[Extracted data entries]
━━━━━━━━━━━━━━━━━━━━━━━━━━━━━━
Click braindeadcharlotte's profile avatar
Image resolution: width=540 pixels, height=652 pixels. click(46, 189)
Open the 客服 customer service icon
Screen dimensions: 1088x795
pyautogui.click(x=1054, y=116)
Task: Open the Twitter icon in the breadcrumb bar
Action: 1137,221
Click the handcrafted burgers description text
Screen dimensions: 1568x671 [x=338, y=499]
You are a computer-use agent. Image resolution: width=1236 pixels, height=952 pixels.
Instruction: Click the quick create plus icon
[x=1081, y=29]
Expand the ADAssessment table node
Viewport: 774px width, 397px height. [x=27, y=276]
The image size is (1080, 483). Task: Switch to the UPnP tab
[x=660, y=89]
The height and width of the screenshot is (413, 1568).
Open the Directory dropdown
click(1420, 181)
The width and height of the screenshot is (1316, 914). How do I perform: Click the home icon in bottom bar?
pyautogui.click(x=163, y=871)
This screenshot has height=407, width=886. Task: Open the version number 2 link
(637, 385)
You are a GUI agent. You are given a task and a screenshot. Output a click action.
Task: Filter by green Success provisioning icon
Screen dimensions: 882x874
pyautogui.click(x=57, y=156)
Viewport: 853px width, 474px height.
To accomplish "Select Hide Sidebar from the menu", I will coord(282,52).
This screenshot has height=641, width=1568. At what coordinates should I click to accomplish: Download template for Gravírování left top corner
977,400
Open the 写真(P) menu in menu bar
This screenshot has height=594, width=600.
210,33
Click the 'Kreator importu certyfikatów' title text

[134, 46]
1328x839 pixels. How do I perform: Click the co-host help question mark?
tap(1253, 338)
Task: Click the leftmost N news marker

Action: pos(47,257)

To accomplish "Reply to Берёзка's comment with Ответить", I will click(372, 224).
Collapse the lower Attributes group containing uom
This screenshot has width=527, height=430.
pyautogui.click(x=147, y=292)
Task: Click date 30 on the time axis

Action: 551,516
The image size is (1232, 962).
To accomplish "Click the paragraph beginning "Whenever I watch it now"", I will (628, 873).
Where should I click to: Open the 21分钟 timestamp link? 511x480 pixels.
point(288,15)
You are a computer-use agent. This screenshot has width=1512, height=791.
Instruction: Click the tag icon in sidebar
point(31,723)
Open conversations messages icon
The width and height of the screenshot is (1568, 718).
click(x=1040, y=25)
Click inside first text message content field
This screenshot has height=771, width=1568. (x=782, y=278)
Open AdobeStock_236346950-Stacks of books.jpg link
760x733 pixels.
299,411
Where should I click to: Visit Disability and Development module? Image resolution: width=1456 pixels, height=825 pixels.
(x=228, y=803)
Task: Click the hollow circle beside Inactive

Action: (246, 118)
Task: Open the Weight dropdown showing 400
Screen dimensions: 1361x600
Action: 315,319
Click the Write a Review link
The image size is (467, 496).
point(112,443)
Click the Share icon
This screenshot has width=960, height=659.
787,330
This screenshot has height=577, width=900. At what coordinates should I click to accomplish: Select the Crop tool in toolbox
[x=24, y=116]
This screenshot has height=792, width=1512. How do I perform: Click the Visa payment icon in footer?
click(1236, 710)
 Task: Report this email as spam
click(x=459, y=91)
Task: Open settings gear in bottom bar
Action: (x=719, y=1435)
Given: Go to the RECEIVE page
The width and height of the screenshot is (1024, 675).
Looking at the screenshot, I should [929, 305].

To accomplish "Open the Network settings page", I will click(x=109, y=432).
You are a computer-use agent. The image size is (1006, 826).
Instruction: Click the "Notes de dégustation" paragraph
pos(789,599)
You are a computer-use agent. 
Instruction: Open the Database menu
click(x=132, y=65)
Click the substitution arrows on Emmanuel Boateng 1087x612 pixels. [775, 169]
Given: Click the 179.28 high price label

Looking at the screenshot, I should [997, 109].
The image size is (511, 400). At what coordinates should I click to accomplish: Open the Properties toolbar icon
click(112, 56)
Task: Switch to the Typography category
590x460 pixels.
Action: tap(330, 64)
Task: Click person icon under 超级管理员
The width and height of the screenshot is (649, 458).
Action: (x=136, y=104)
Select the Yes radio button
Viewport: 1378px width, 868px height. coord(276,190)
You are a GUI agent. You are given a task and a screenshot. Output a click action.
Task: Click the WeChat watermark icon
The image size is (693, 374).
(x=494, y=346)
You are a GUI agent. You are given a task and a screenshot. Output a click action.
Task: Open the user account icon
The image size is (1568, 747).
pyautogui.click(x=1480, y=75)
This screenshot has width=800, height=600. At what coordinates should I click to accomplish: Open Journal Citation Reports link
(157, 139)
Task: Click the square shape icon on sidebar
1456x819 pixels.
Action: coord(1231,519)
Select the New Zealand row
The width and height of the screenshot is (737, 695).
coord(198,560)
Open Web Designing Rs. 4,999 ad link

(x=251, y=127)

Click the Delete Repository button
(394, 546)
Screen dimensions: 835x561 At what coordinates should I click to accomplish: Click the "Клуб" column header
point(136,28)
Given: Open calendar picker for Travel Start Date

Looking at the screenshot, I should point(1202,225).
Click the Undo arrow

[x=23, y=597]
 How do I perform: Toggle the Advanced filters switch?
━━━━━━━━━━━━━━━━━━━━━━━━━━━━━━
• **Exercise objective**
Output every record above exactly as it was given.

• **Exercise answer**
Click braindeadcharlotte's profile avatar
Image resolution: width=540 pixels, height=652 pixels. click(46, 189)
Open the 客服 customer service icon
Screen dimensions: 1088x795
pyautogui.click(x=1054, y=116)
Task: Open the Twitter icon in the breadcrumb bar
Action: 1137,221
Click the handcrafted burgers description text
Screen dimensions: 1568x671 [x=338, y=499]
You are a computer-use agent. Image resolution: width=1236 pixels, height=952 pixels.
Instruction: Click the quick create plus icon
[x=1081, y=29]
Expand the ADAssessment table node
Viewport: 774px width, 397px height. [x=27, y=276]
The image size is (1080, 483). Task: Switch to the UPnP tab
[x=660, y=89]
The height and width of the screenshot is (413, 1568).
Open the Directory dropdown
click(1420, 181)
The width and height of the screenshot is (1316, 914). How do I perform: Click the home icon in bottom bar?
pyautogui.click(x=163, y=871)
This screenshot has height=407, width=886. Task: Open the version number 2 link
(637, 385)
You are a GUI agent. You are given a task and a screenshot. Output a click action.
Task: Filter by green Success provisioning icon
Screen dimensions: 882x874
pyautogui.click(x=57, y=156)
Viewport: 853px width, 474px height.
To accomplish "Select Hide Sidebar from the menu", I will coord(282,52).
This screenshot has height=641, width=1568. At what coordinates should I click to accomplish: Download template for Gravírování left top corner
977,400
Open the 写真(P) menu in menu bar
This screenshot has height=594, width=600.
210,33
Click the 'Kreator importu certyfikatów' title text

[134, 46]
1328x839 pixels. How do I perform: Click the co-host help question mark?
tap(1253, 338)
Task: Click the leftmost N news marker

Action: pos(47,257)

To accomplish "Reply to Берёзка's comment with Ответить", I will click(372, 224).
Collapse the lower Attributes group containing uom
This screenshot has width=527, height=430.
pyautogui.click(x=147, y=292)
Task: Click date 30 on the time axis

Action: 551,516
The image size is (1232, 962).
To accomplish "Click the paragraph beginning "Whenever I watch it now"", I will (628, 873).
Where should I click to: Open the 21分钟 timestamp link? 511x480 pixels.
point(288,15)
You are a computer-use agent. This screenshot has width=1512, height=791.
Instruction: Click the tag icon in sidebar
point(31,723)
Open conversations messages icon
The width and height of the screenshot is (1568, 718).
click(x=1040, y=25)
Click inside first text message content field
This screenshot has height=771, width=1568. (x=782, y=278)
Open AdobeStock_236346950-Stacks of books.jpg link
760x733 pixels.
299,411
Where should I click to: Visit Disability and Development module? Image resolution: width=1456 pixels, height=825 pixels.
(x=228, y=803)
Task: Click the hollow circle beside Inactive

Action: (246, 118)
Task: Open the Weight dropdown showing 400
Screen dimensions: 1361x600
Action: 315,319
Click the Write a Review link
The image size is (467, 496).
point(112,443)
Click the Share icon
This screenshot has width=960, height=659.
787,330
This screenshot has height=577, width=900. At what coordinates should I click to accomplish: Select the Crop tool in toolbox
[x=24, y=116]
This screenshot has height=792, width=1512. How do I perform: Click the Visa payment icon in footer?
click(1236, 710)
 Task: Report this email as spam
click(x=459, y=91)
Task: Open settings gear in bottom bar
Action: (x=719, y=1435)
Given: Go to the RECEIVE page
The width and height of the screenshot is (1024, 675).
Looking at the screenshot, I should [929, 305].

To accomplish "Open the Network settings page", I will click(x=109, y=432).
You are a computer-use agent. The image size is (1006, 826).
Instruction: Click the "Notes de dégustation" paragraph
pos(789,599)
You are a computer-use agent. 
Instruction: Open the Database menu
click(x=132, y=65)
Click the substitution arrows on Emmanuel Boateng 1087x612 pixels. [775, 169]
Given: Click the 179.28 high price label

Looking at the screenshot, I should [997, 109].
The image size is (511, 400). At what coordinates should I click to accomplish: Open the Properties toolbar icon
click(112, 56)
Task: Switch to the Typography category
590x460 pixels.
Action: tap(330, 64)
Task: Click person icon under 超级管理员
The width and height of the screenshot is (649, 458).
Action: (x=136, y=104)
Select the Yes radio button
Viewport: 1378px width, 868px height. coord(276,190)
You are a GUI agent. You are given a task and a screenshot. Output a click action.
Task: Click the WeChat watermark icon
The image size is (693, 374).
(x=494, y=346)
You are a GUI agent. You are given a task and a screenshot. Output a click action.
Task: Open the user account icon
The image size is (1568, 747).
pyautogui.click(x=1480, y=75)
This screenshot has width=800, height=600. At what coordinates should I click to accomplish: Open Journal Citation Reports link
(157, 139)
Task: Click the square shape icon on sidebar
1456x819 pixels.
Action: coord(1231,519)
Select the New Zealand row
The width and height of the screenshot is (737, 695).
coord(198,560)
Open Web Designing Rs. 4,999 ad link

(x=251, y=127)

Click the Delete Repository button
(394, 546)
Screen dimensions: 835x561 At what coordinates should I click to accomplish: Click the "Клуб" column header
point(136,28)
Given: Open calendar picker for Travel Start Date

Looking at the screenshot, I should point(1202,225).
Click the Undo arrow

[x=23, y=597]
 How do I perform: Toggle the Advanced filters switch?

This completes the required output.